Plastikowym życiem płaci cały świat
Tymczasem klimat każdego dnia pokazuje, jakie są konsekwencje naszego podejścia do życia. Płaci za to każdy kraj na świecie. Przykładów jest wiele. Na przełomie kwietnia i maja Azja Południowo-Wschodnia doświadczyła rekordowej fali upałów. Na Filipinach we znaki dało się zabójcze połączenie temperatury i wilgotności powietrza. Jedno i drugie nakręcane przez globalne ocieplenie. Zamknięte szkoły w stolicy kraju Manili to efekt 38,8 st. C, jednak temperatura odczuwalna przez człowieka wyniosła 45 st. C. Podobna sytuacja miała miejsce w Tajlandii, Kambodży czy Bangladeszu.
Należy przy tym dodać, iż wymienione wyżej kraje mają ogromny problem z odpadami z tworzyw sztucznych i zanieczyszczeniami.

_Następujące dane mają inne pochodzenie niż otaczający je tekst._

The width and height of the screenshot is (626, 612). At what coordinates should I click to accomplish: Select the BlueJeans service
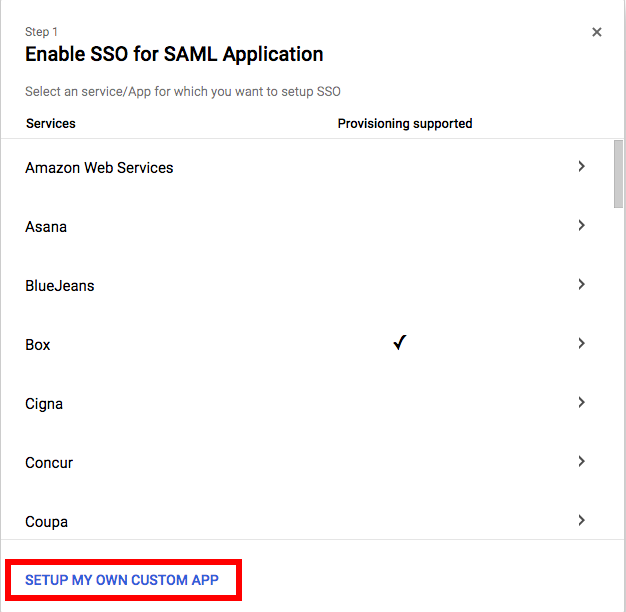coord(59,286)
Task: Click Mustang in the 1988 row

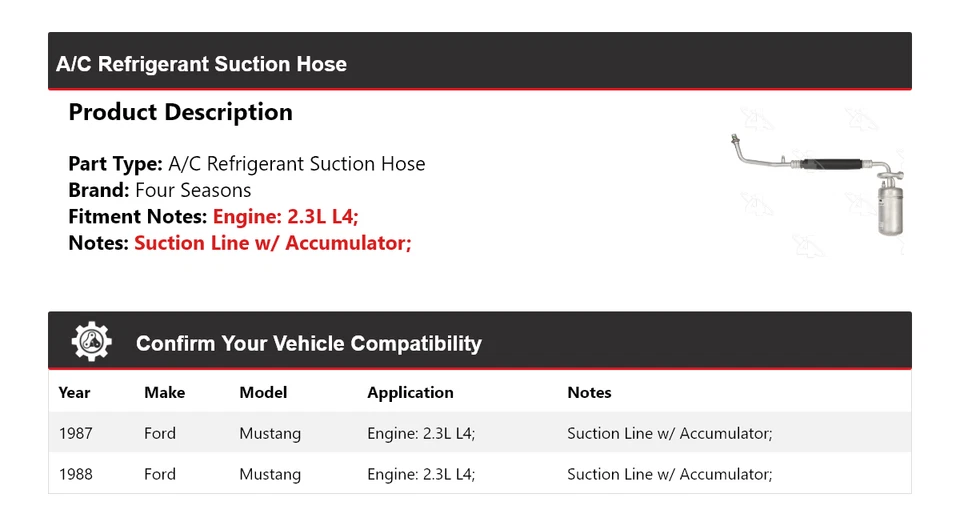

To niesie za sobą zgony ludzi, którzy przecież do wysokich temperatur są tam przyzwyczajeni. W jednym tygodniu w samej Tajlandii zmarło z powodu upałów co najmniej 30 osób. Podczas gdy przez cały 2023 rok liczba zgonów wyniosła tam 37. Nas też niewątpliwe czekają upały. Prognozuje się, iż lato w Europie, w tym w Polsce będzie cieplejsze niż zwykle. To może oznaczać dla nas kłopoty. I mimo tego faktu, jak twierdzą autorzy raportu, przełomowy jak się uważa szczyt poświęcony plastikowym opadom sprzed dwóch lat, nie uwzględnił problematyki odcisku węglowego.